If an NGO is spending less than 1% of its budget on its core activity, is such an NGO warranted?

That is not all. Almost all local NGOs are dependent on Western governments or international non-government organisations for sponsorship. While donors claim to be assisting the disadvantaged, studies show that they are in fact supporting their own nationals and industries.

Polman says, on average, 60% of official aid from donor governments is phantom aid.  That is, “the money never leaves the donor country but is paid straight into the bank accounts of a range of development-aid innovation platforms, consciousness-raising and base-broadening initiatives, interest groups and lobby groups, policy advisers and Third World experts”.

In some cases NGOs are obliged to source all products and services from the donor country, even those that could be acquired far more cheaply in the crisis zone itself.

“The United States is the largest donor of phantom aid: 70 to 80 percent of all American government aid money is paid to American organizations, American factories, American contractors, and American transport companies,” Polman says.

American researcher Jake Johnston,said “the principal beneficiary of America’s foreign assistance programmes has always been the United States”.

Writing about USAID’s role in Haiti following a devastating earthquake that killed more than 200 000 people and displaced about 1.5 million, Johnston said for every dollar that USAID spent in Haiti, less than one penny (cent) went directly to Haitian organisations, the rest went to US corporations.

“As a jobs creator back home, USAID’s Haiti reconstruction effort has been an astounding success,” Johnston wrote. “The single largest recipient of USAID funding in Haiti was a for-profit, DC-based firm, Chemonics International, through USAID’s Office of Transition Initiatives.”

That is not all.

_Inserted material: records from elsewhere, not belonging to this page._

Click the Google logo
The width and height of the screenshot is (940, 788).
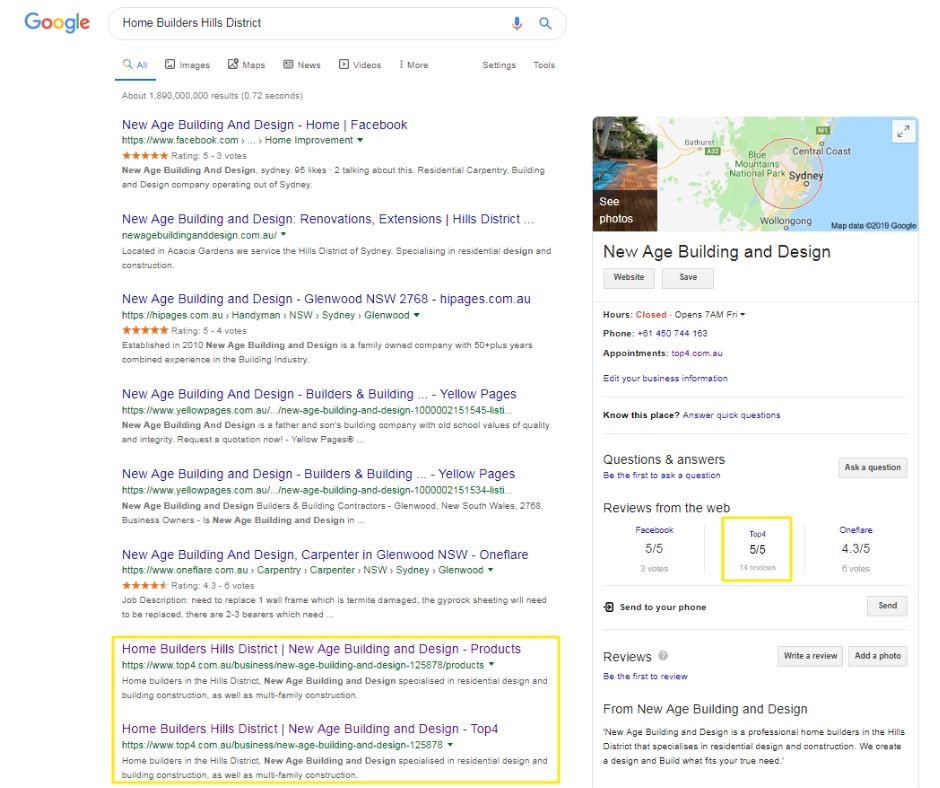(x=57, y=23)
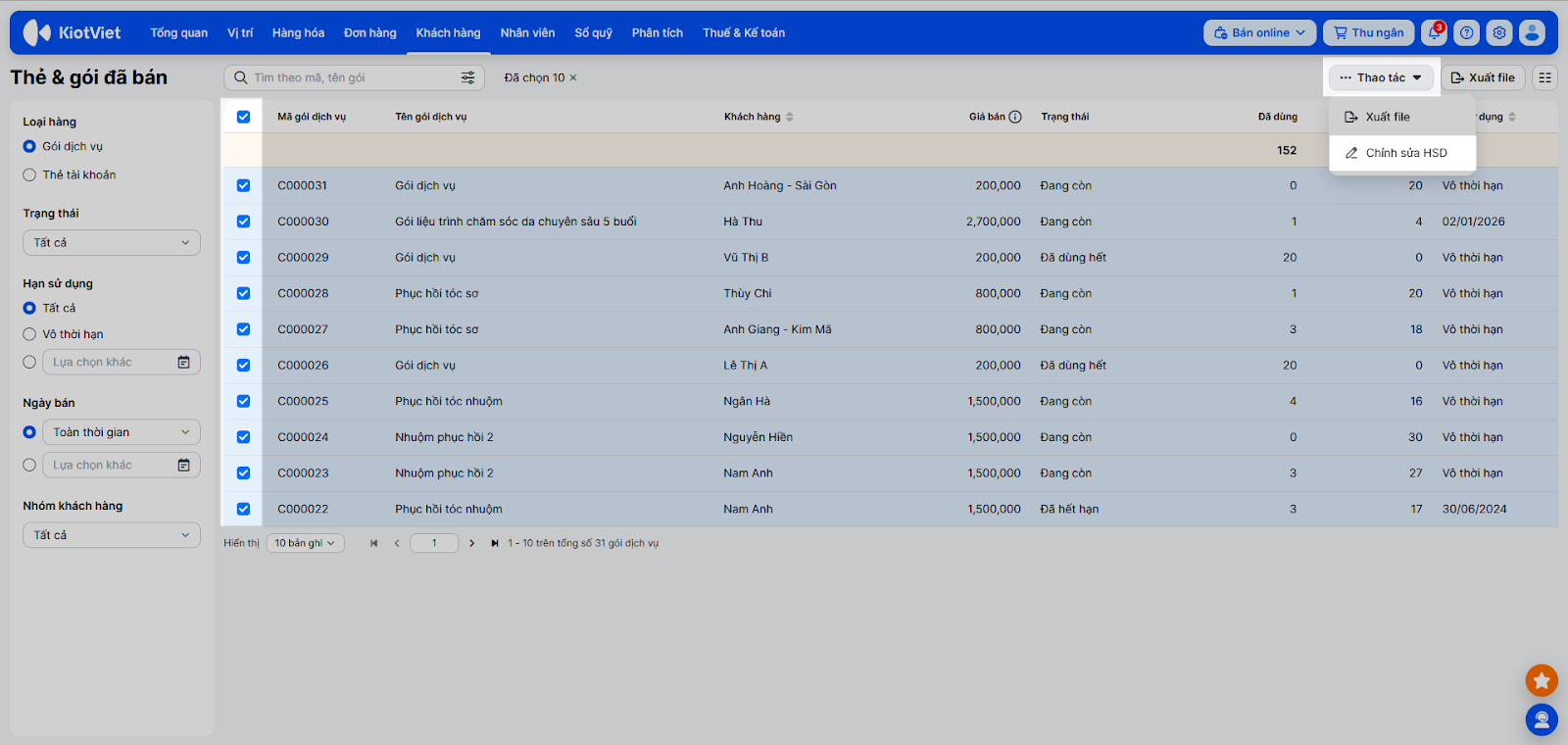This screenshot has width=1568, height=745.
Task: Uncheck row C000030 checkbox
Action: pos(243,222)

In some cases, the funds said to have been released to a country are frittered away and are totally useless by the time they get to the intended beneficiaries.

Clare Lockhart tells this story of what happened in Afghanistan after people had been promised US$150 million for reconstruction.  She quotes a young man, saying:  “We heard on the radio that there was going to be a reconstruction programme in our region to help us rebuild our houses after coming back from exile, and we were very pleased.

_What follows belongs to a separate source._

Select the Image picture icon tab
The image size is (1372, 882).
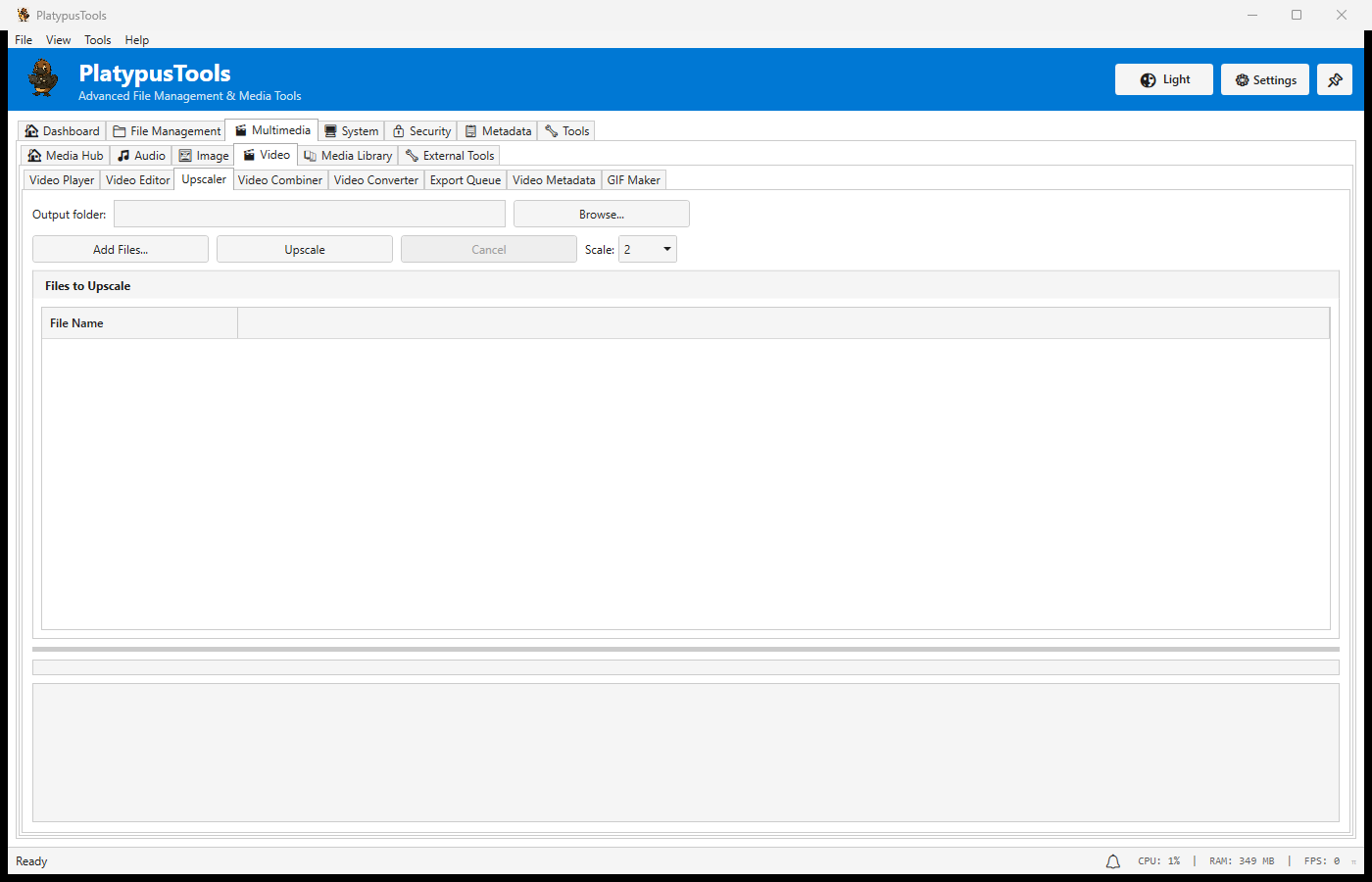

“After many months, very little had happened. We may be illiterate, but we are not stupid. So we went to find out what was going on. And this is what we discovered:

“The money was received by an agency in Geneva, who took 20 per cent and subcontracted the job to another agency in Washington DC, who also took 20 per cent. Again it was subcontracted and another 20 per cent was taken; and this happened again when the money arrived in Kabul.

“By this time there was very little money left; but enough for someone to buy wood in western Iran and have it shipped by a shipping cartel owned by a provincial governor at five times the cost of regular transportation.

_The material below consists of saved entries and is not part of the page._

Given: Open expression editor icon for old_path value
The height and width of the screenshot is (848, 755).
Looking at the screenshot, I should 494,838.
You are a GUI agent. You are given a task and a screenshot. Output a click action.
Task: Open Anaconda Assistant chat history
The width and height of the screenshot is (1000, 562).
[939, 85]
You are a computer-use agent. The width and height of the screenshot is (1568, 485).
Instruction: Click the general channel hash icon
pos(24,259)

“Eventually some wooden beams reached our villages. But the beams were too large and heavy for the mud walls that we can build. So all we could do was chop them up and use them for firewood.”

Could the same thing be happening in Zimbabwe?

Most likely. Two examples quickly come to mind.

Chemonics, which benefited from the aid programmes in Haiti and Afghanistan, was contracted by the US Agency for International Development to supply malaria kits to Zimbabwe. It ordered test kits worth nearly US$500 000 but these had been rejected by the Zimbabwe government earlier.
Population Services International ordered condoms from the United Kingdom when a local pharmaceutical company, CAPS, was manufacturing them and had been supplying the Family Planning Council, the same organisation PSI was ordering condoms for.

Worse. Donors can even change people’s diets. They give you rice, wheat  or yellow maize from their countries when you need white maize.
Graham Hancock, in his book,Lords of Poverty, says USAID operates on the streetwise principle that those who accept free handouts today will become paying customers tomorrow.

“AID’s ethics are very little different from those of a drug pusher when it boasts as it frequently does about past recipients of food aid who are now among the top purchasers of US agricultural exports,” he says.